There are four main repayment plans for Federal education loans, consisting of Standard Repayment and three alternatives. Each of the alternatives has a lower monthly payment than Standard Repayment, but this extends the term of the loan and increases the total amount of interest repaid over the lifetime of the loan.
The repayment plans are as follows:
- Standard Repayment. Under this plan you will pay a fixed monthly amount for a loan term of up to 10 years. Depending on the amount of the loan, the loan term may be shorter than 10 years. There is a $50 minimum monthly payment.
- Extended Repayment. This plan is like standard repayment, but allows a loan term of 12 to 30 years, depending on the total amount borrowed. Stretching out the payments over a longer term reduces the size of each payment, but increases the total amount repaid over the lifetime of the loan.
- Graduated Repayment. Unlike the standard and extended repayment plans, this plan starts off with lower payments, which gradually increase every two years. The loan term is 12 to 30 years, depending on the total amount borrowed. The monthly payment can be no less than 50% and no more than 150% of the monthly payment under the standard repayment plan. The monthly payment must be at least the interest that accrues, and must also be at least $25.
- Income Contingent Repayment. Payments under the income contingent repayment plan are based on the borrower's income and the total amount of debt. Monthly payments are adjusted each year as the borrower's income changes. The loan term is up to 25 years. At the end of 25 years, any remaining balance on the loan will be discharged. The write-off of the remaining balance at the end of 25 years is taxable under current law. There is a $5 minimum monthly payment.
All four plans are available for student loans, but only the first three plans are available for parent loans.
For extended and graduated repayment, the following chart shows how the maximum loan term depends on the amount borrowed.
||Maximum Loan Term|
|Less than $10,000
|$60,000 or more
All Federal education loans allow prepayment. For loans that are not in default, any excess payment is applied first to interest and then to principal. However, if the additional payment is greater than one monthly installment, you must include a note with the payment telling the processor whether you want your prepayment to be treated as a reduction in the principal. Otherwise, the government will treat it as though you paid your next payment(s) early, and will delay your next payment due date as appropriate. (It is best to tell them to treat it as a reduction to principal, since this will reduce the amount of interest you will pay over the lifetime of the loan.)
Due to the way the income contingent repayment plan treats interest, it is not advisable to prepay a loan in the income contingent repayment plan.

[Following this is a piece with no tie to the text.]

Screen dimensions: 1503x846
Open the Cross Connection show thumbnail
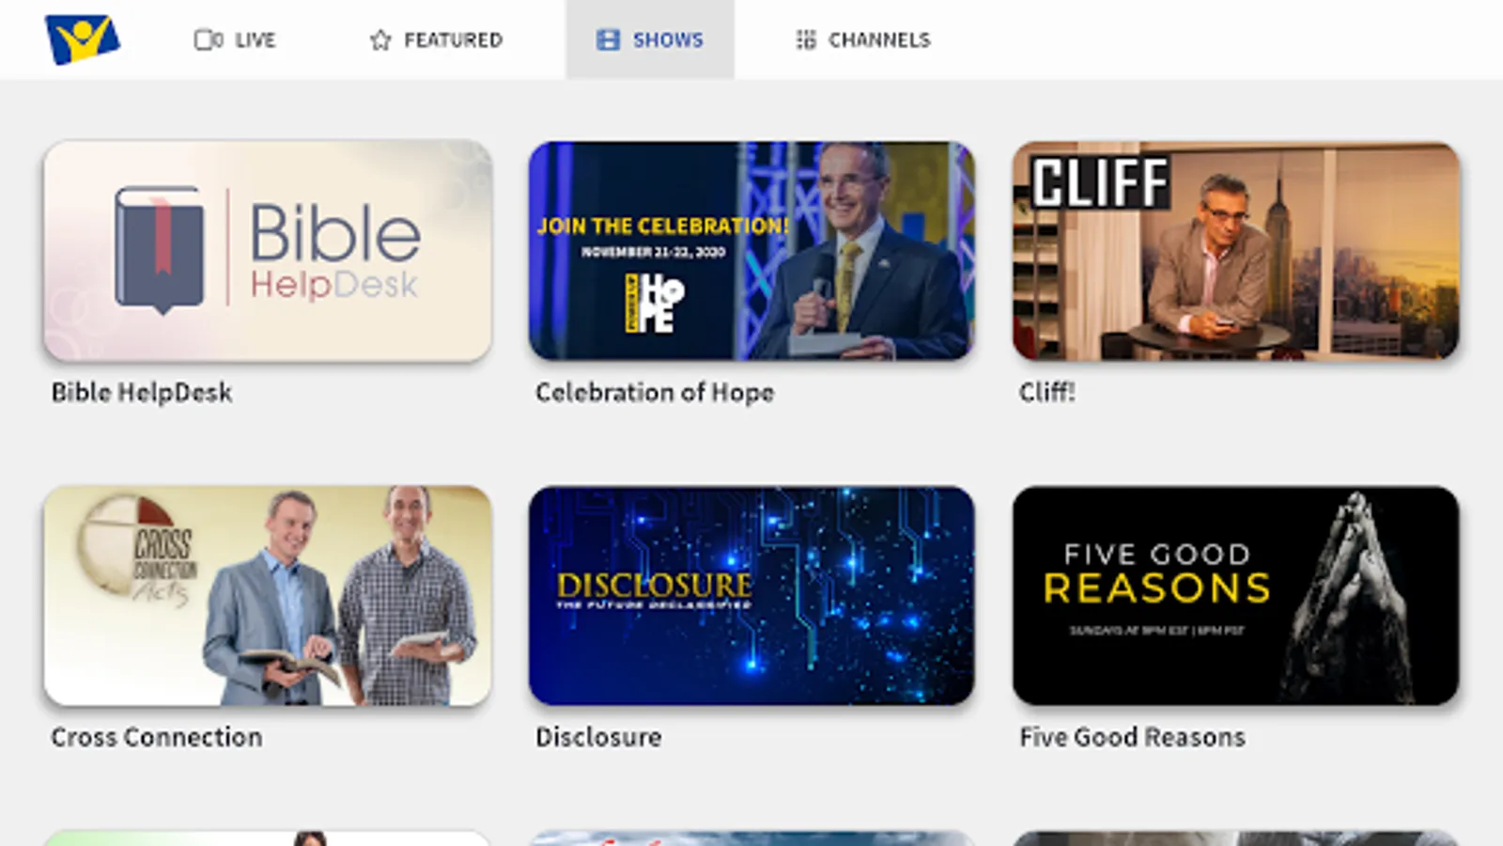(268, 596)
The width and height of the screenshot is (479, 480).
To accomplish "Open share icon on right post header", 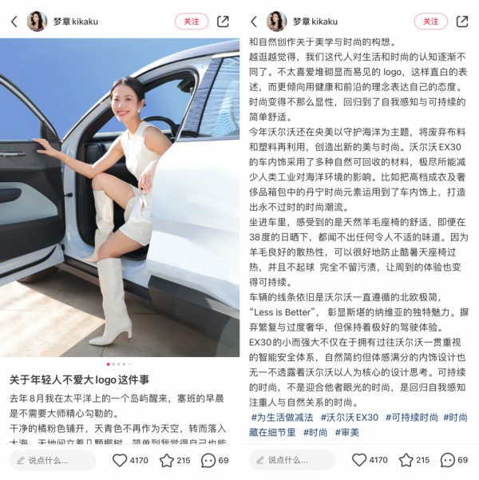I will point(462,22).
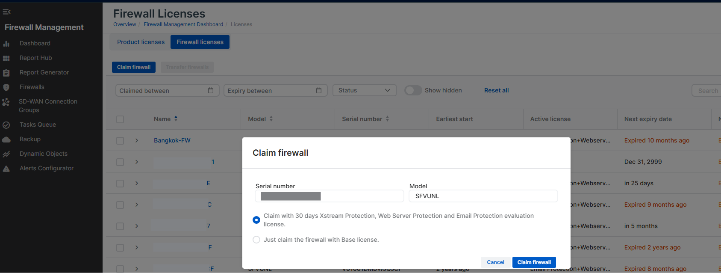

If you want to switch from one plan to another, you can do so once per year, so long as the maximum loan term for the new plan is longer than the amount of time your loans have already been in repayment. (In other words, if you are in year 26 of a 30-year extended repayment plan, you cannot switch to the income contingent repayment plan and have the remaining balance written off.)

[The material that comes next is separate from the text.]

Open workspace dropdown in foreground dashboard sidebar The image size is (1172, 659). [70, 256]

FinAid offers several calculators for evaluating the tradeoffs of different repayment plans.
- The Loan Payment Calculator may be used to calculate what your monthly payments would be under the standard and extended repayment plans.
- The Loan Comparison Calculator is like the loan payment calculator, but allows you to compare three loans side by side.
- The Income Contingent Repayment Calculator may be used to calculate an estimate of what your monthly payments would be under income contingent repayment plans, and compares the total payments with the standard and extended repayment plans.
- The Undergraduate Master's and Doctoral student loan advisor calculators provide an estimate of the debt the student can reasonably afford, given the expected starting salary for their field.
- The Parent Loan Advisor provides parents with an estimate of the amount of educational debt they can afford for their children's education, given their current salary and other debt obligations.
- The Cost of Interest Capitalization calculates the additional cost over the lifetime of a loan if a student capitalizes the interest of an unsubsidized Stafford loan during the in-school period.
- There are also other loan calculators in the Calculators section of FinAid, including a Loan Analyzer that does a detailed comparison of the financial impact of various loan features, including loan fees, interest rates, repayment terms, interest capitalization, and prompt payment incentives.